### REQUIREMENT
Identify each row below that contains the word "height" and copy those rows in full.

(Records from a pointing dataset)
________

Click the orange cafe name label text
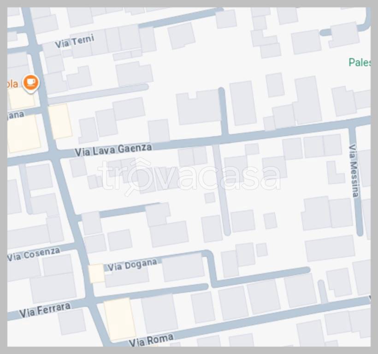 12,84
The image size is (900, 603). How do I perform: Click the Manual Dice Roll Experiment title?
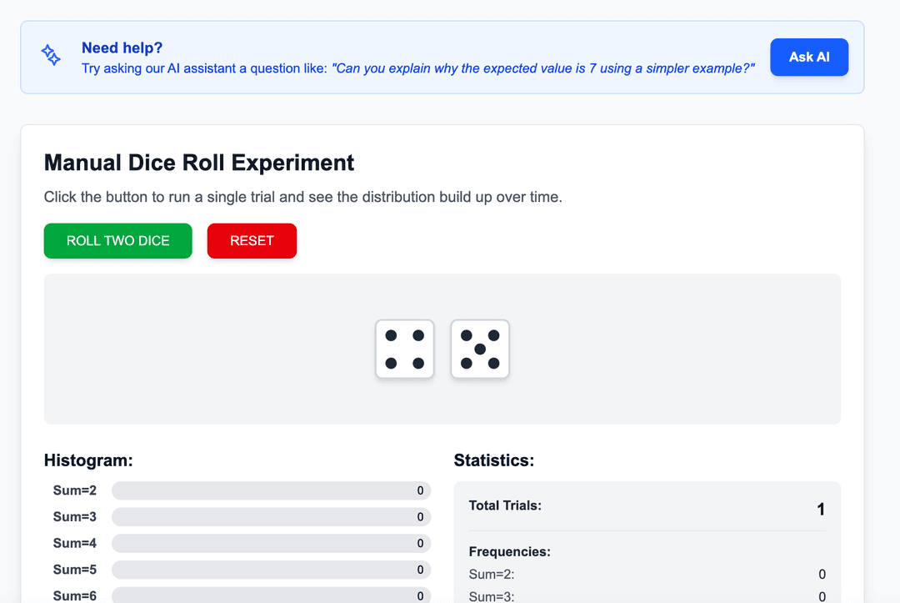pos(199,163)
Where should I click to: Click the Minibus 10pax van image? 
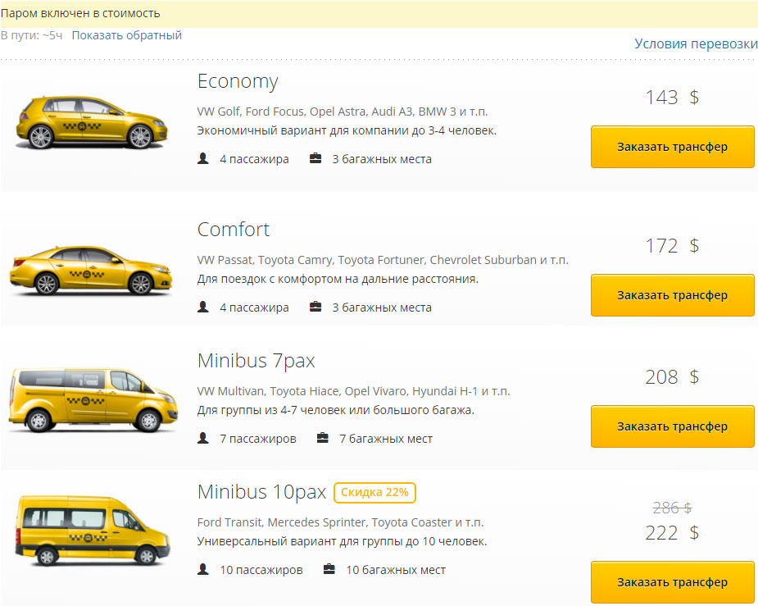click(x=92, y=530)
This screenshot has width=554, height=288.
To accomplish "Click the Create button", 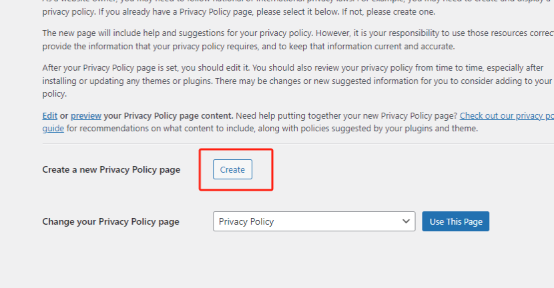I will (x=232, y=169).
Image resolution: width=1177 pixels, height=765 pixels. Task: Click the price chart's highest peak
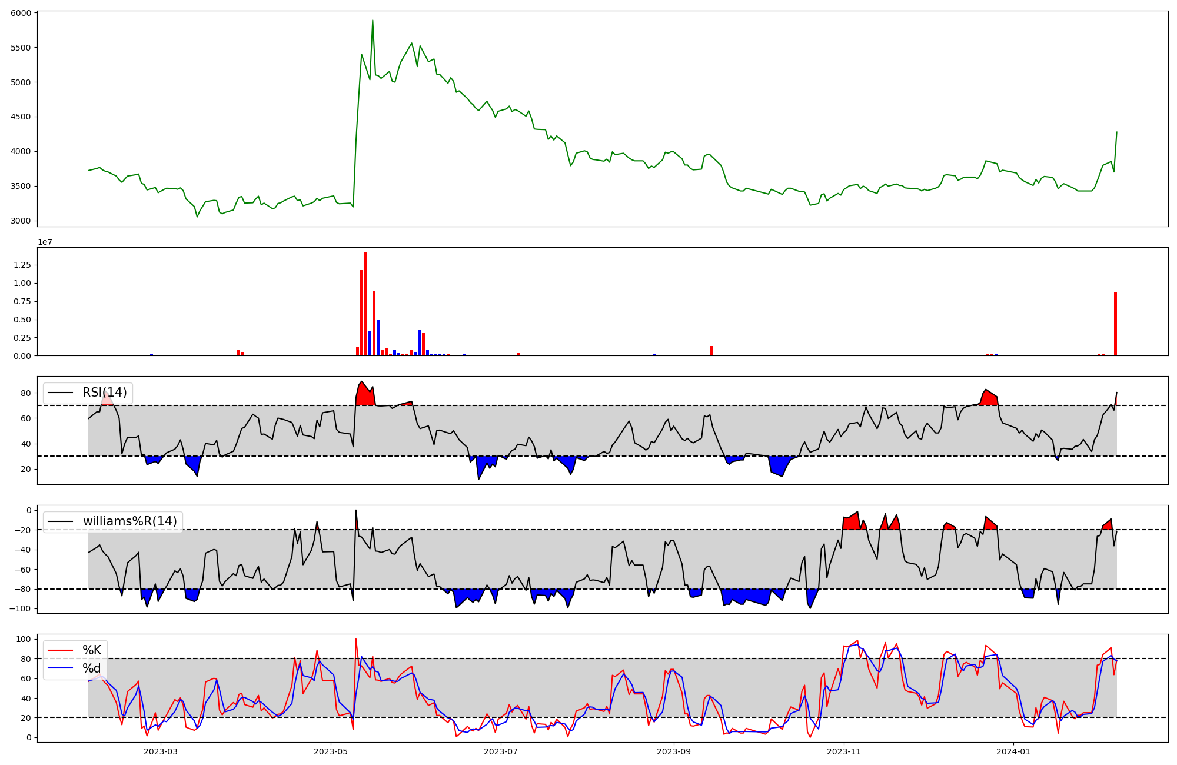click(373, 21)
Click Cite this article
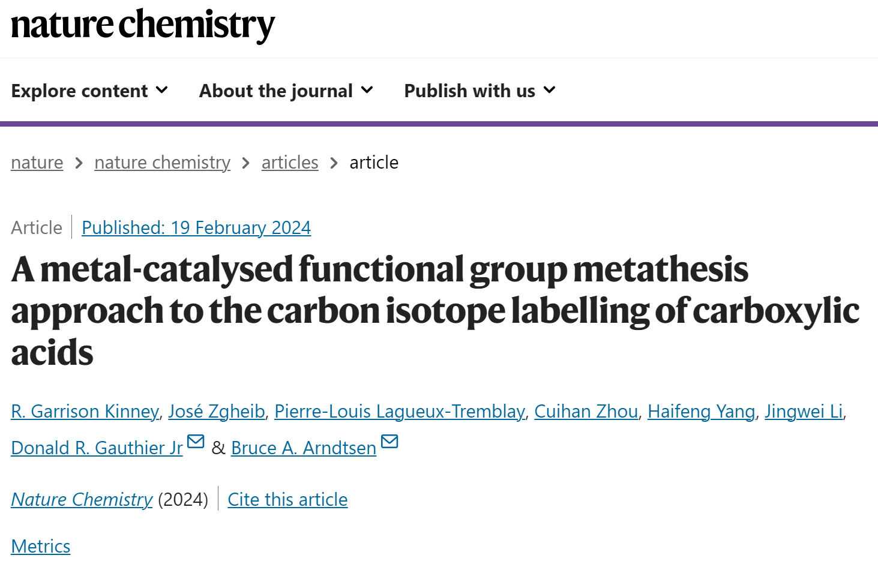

________

### RESULT OF THIS EXERCISE
This screenshot has width=554, height=288.
Image resolution: width=1177 pixels, height=765 pixels. Task: Click the price chart's highest peak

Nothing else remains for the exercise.